**PROBLEM**
Transcribe the data below verbatim from the line with "Task: Select Mobile options category" to the line with "Task: Select the '무전기' example cell". Include both of those lines.

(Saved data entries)

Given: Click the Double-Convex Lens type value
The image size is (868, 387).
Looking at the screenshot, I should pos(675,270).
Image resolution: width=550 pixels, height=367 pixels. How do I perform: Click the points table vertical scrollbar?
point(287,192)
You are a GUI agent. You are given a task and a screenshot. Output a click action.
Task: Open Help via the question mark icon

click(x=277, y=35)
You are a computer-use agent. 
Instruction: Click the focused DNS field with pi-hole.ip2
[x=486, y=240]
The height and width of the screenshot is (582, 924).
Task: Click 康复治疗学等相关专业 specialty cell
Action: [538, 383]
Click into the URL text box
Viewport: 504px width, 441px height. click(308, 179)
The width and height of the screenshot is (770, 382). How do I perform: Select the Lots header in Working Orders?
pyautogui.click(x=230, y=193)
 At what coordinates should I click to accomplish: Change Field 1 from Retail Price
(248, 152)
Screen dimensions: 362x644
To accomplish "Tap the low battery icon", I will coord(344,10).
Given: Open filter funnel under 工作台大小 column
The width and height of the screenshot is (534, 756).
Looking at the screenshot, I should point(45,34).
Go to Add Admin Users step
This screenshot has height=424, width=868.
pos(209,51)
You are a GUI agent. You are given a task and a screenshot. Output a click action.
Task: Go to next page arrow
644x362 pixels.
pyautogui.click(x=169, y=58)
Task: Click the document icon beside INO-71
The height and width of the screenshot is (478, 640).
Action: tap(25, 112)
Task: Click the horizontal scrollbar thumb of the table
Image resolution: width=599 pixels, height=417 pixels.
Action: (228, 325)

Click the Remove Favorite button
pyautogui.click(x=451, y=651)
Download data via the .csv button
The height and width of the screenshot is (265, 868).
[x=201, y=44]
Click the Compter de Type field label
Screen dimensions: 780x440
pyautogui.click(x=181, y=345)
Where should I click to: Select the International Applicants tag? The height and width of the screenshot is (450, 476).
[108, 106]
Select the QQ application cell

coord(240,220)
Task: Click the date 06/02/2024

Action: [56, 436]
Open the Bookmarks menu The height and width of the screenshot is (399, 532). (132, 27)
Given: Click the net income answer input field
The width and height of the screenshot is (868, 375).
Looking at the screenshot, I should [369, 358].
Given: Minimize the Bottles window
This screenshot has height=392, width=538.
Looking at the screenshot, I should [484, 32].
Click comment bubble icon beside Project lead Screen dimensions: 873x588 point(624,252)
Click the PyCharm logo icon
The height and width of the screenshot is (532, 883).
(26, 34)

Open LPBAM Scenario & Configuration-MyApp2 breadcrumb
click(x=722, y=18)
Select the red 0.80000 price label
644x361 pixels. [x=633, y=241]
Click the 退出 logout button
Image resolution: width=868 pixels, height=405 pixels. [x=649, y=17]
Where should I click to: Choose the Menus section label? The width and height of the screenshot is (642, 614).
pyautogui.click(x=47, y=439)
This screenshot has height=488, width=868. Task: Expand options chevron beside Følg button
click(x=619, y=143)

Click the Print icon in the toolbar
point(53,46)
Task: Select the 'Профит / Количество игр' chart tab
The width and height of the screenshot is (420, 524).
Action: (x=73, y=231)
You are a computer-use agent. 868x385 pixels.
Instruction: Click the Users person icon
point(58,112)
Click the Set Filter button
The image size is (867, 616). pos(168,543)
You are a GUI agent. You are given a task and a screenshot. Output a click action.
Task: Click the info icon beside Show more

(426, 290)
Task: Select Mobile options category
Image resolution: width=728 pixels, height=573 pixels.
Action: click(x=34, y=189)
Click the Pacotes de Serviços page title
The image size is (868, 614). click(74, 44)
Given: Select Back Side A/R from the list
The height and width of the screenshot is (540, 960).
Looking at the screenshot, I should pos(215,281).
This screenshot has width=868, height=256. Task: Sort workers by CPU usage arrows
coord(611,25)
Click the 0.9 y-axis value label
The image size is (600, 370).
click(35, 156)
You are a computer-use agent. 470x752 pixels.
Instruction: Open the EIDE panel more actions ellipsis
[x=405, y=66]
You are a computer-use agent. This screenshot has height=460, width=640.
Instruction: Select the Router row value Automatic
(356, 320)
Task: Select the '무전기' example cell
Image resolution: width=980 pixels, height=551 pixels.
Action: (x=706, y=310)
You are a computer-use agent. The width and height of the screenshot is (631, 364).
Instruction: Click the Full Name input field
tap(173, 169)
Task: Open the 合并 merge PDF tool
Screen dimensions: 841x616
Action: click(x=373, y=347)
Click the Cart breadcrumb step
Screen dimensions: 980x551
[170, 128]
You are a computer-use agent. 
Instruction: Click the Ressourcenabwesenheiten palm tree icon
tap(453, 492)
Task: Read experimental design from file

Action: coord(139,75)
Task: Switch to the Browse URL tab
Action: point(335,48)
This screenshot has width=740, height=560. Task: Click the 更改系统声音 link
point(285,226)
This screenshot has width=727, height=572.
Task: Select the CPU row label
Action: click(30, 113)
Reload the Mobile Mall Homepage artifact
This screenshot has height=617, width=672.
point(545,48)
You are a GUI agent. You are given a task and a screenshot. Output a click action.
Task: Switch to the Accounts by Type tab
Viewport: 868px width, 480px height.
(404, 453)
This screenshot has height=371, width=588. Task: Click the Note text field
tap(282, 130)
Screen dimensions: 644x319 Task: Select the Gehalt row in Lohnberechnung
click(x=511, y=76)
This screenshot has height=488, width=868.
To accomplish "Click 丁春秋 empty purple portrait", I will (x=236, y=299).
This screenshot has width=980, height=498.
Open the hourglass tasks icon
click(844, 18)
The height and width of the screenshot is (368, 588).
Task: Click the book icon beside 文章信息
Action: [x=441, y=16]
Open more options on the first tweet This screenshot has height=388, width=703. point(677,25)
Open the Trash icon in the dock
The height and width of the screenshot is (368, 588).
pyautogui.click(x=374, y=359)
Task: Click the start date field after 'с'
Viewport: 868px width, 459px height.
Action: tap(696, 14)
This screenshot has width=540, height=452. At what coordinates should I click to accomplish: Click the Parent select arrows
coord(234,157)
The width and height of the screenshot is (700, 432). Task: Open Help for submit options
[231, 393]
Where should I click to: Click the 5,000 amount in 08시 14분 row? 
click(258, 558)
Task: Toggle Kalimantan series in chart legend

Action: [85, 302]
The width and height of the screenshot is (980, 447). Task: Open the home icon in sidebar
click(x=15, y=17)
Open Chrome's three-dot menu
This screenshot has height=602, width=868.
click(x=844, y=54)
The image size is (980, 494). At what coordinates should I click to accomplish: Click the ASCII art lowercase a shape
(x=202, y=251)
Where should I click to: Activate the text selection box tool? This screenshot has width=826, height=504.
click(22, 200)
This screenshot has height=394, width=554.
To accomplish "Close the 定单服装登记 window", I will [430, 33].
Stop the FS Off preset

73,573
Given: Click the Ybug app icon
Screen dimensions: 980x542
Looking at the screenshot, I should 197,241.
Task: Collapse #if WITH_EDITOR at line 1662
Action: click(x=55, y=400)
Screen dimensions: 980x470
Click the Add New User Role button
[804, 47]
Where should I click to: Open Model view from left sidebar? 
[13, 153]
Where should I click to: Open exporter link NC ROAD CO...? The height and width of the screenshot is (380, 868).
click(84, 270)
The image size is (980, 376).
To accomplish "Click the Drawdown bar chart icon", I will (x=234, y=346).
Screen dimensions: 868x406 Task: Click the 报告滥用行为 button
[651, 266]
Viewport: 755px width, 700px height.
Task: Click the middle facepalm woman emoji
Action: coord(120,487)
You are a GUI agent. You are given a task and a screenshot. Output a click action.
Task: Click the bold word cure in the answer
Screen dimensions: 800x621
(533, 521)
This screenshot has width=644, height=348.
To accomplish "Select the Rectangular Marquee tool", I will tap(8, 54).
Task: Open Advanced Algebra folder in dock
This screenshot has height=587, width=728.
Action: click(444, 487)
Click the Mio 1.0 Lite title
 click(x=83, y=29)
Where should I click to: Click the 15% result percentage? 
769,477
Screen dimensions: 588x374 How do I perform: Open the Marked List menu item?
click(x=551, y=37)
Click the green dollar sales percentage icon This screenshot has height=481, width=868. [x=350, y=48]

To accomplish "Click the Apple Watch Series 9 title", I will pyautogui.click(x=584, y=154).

**EXERCISE SOLUTION**
Task: Select Mobile options category
Image resolution: width=728 pixels, height=573 pixels.
Action: click(x=34, y=189)
Click the Pacotes de Serviços page title
The image size is (868, 614). click(74, 44)
Given: Select Back Side A/R from the list
The height and width of the screenshot is (540, 960).
Looking at the screenshot, I should pos(215,281).
This screenshot has width=868, height=256. Task: Sort workers by CPU usage arrows
coord(611,25)
Click the 0.9 y-axis value label
The image size is (600, 370).
click(35, 156)
You are a computer-use agent. 470x752 pixels.
Instruction: Open the EIDE panel more actions ellipsis
[x=405, y=66]
You are a computer-use agent. This screenshot has height=460, width=640.
Instruction: Select the Router row value Automatic
(356, 320)
Task: Select the '무전기' example cell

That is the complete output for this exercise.